▸ PROBLEM REQUIREMENTS
What is needed is a word-for-word copy of all the entries, minus the pictures.

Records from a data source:
Segment Open
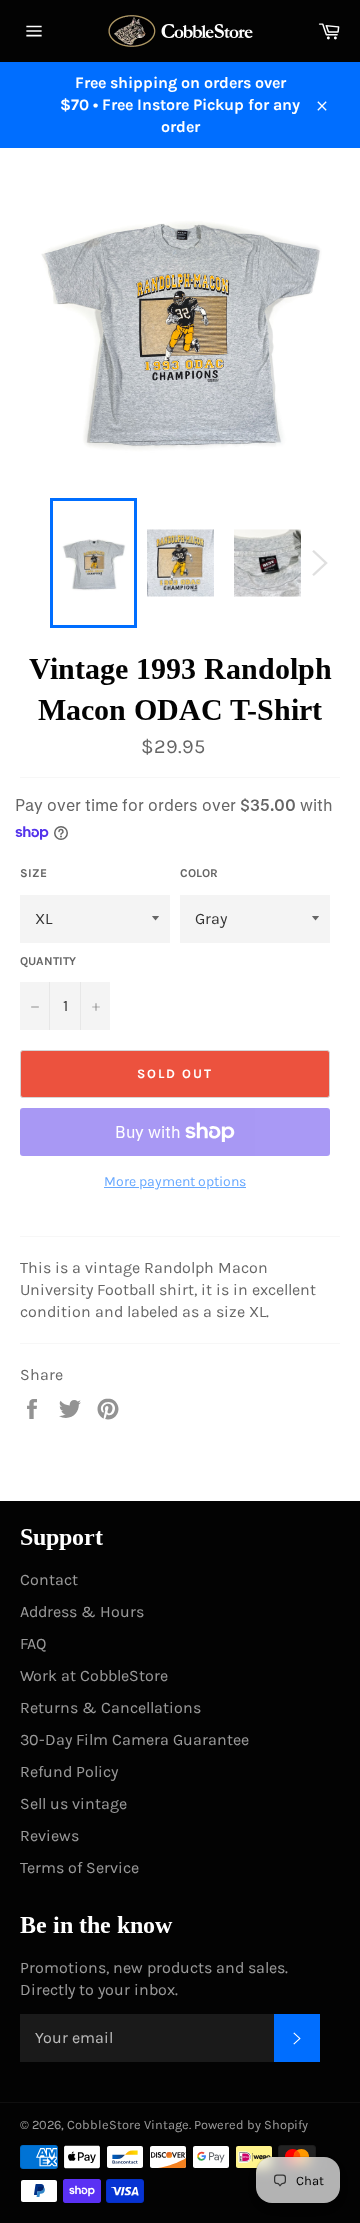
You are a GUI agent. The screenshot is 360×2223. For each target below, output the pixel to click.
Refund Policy (69, 1771)
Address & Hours (82, 1611)
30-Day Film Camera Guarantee (134, 1739)
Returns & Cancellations (110, 1707)
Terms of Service (79, 1867)
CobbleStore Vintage (128, 2124)
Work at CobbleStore (94, 1675)
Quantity (48, 961)
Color (199, 873)
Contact (49, 1579)
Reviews (49, 1835)
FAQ (33, 1643)
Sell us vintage (73, 1803)
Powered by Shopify (251, 2124)
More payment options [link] (175, 1181)
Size (33, 873)
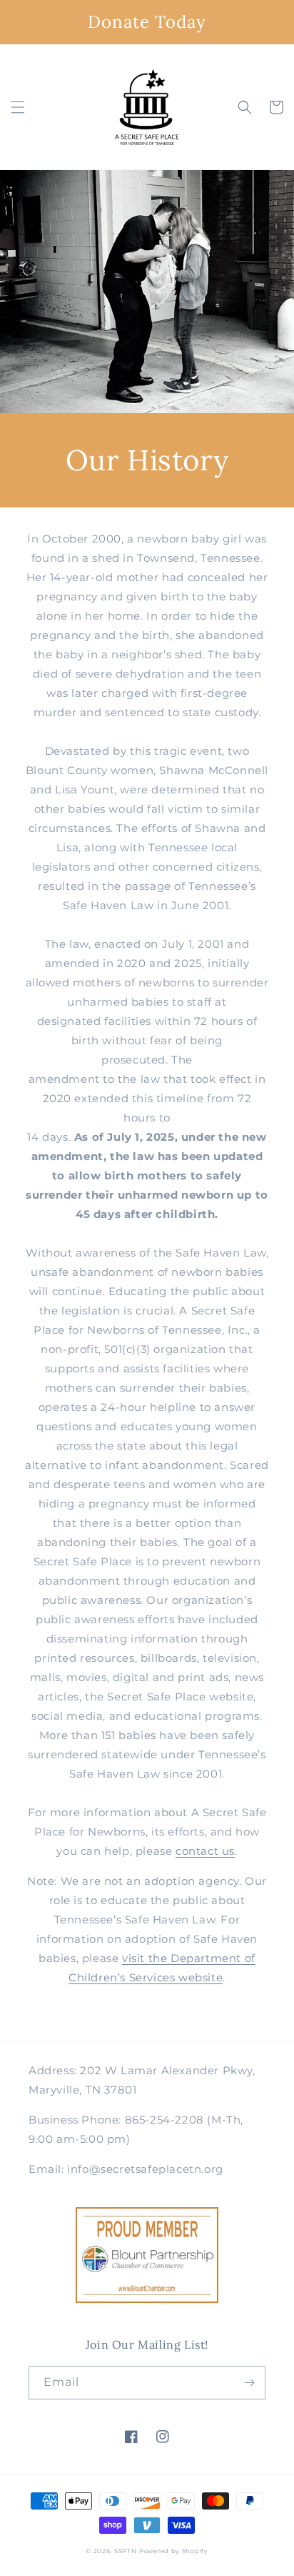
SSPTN (125, 2551)
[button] (18, 107)
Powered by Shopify (173, 2551)
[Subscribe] (249, 2382)
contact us (205, 1851)
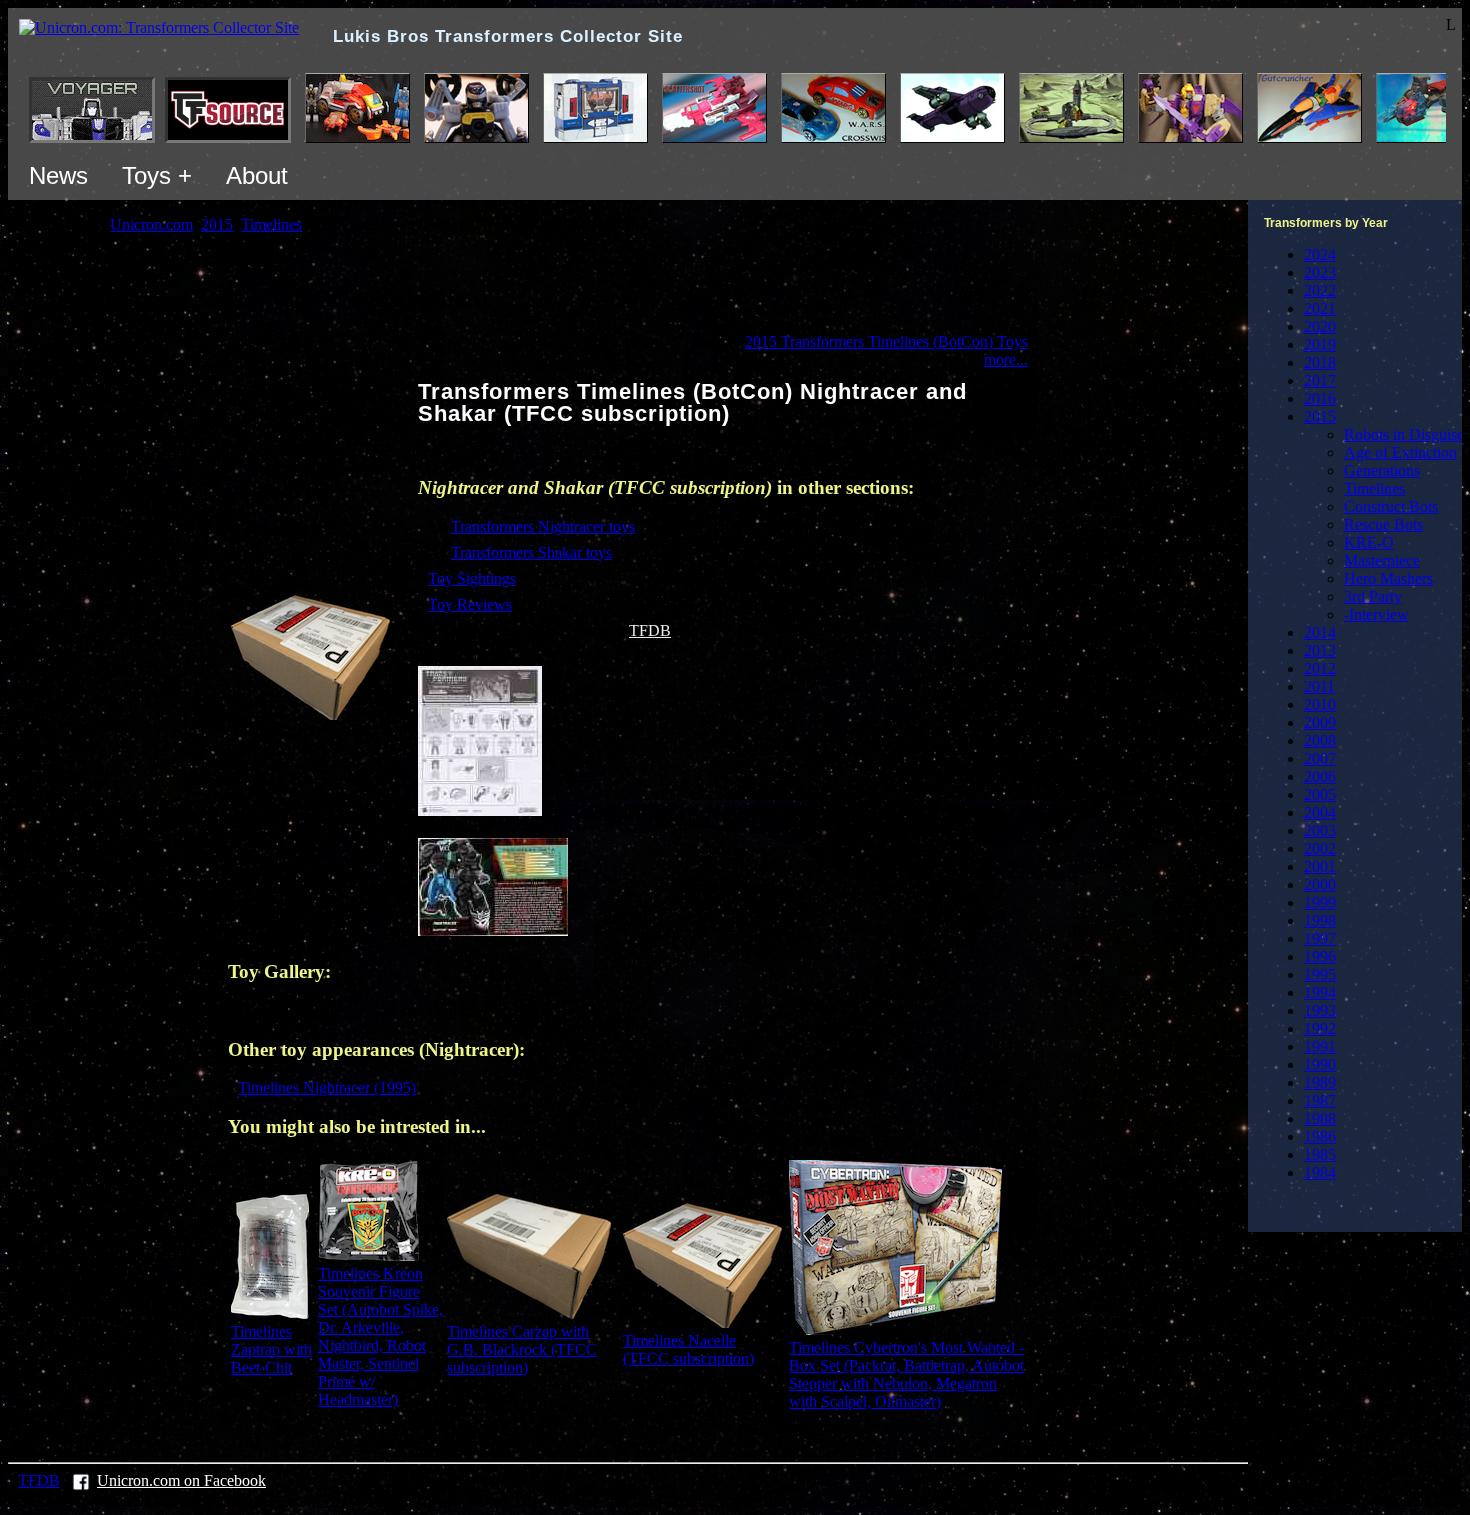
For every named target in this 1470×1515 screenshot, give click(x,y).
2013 (1320, 650)
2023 (1320, 272)
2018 (1320, 362)
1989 (1320, 1082)
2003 (1320, 830)
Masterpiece (1382, 560)
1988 (1320, 1118)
Segment Closed
▸ EXERCISE ANSWER
You are a GUI agent. The screenshot is 360×2223. For each target below, output the pixel to click.
Refund Policy (69, 1771)
Address & Hours (82, 1611)
30-Day Film Camera Guarantee (134, 1739)
Returns & Cancellations (110, 1707)
Terms of Service (79, 1867)
CobbleStore Vintage (128, 2124)
Work at CobbleStore (94, 1675)
Quantity (48, 961)
Color (199, 873)
Contact (49, 1579)
Reviews (49, 1835)
FAQ (33, 1643)
Sell us vintage (73, 1803)
Powered by Shopify (251, 2124)
More payment options [link] (175, 1181)
Size (33, 873)
SSPTN (125, 2551)
[button] (18, 107)
Powered by Shopify (173, 2551)
[Subscribe] (249, 2382)
contact us (205, 1851)
For every named target in this 1470×1515 screenshot, give click(x,y).
2013 (1320, 650)
2023 (1320, 272)
2018 (1320, 362)
1989 (1320, 1082)
2003 (1320, 830)
Masterpiece (1382, 560)
1988 (1320, 1118)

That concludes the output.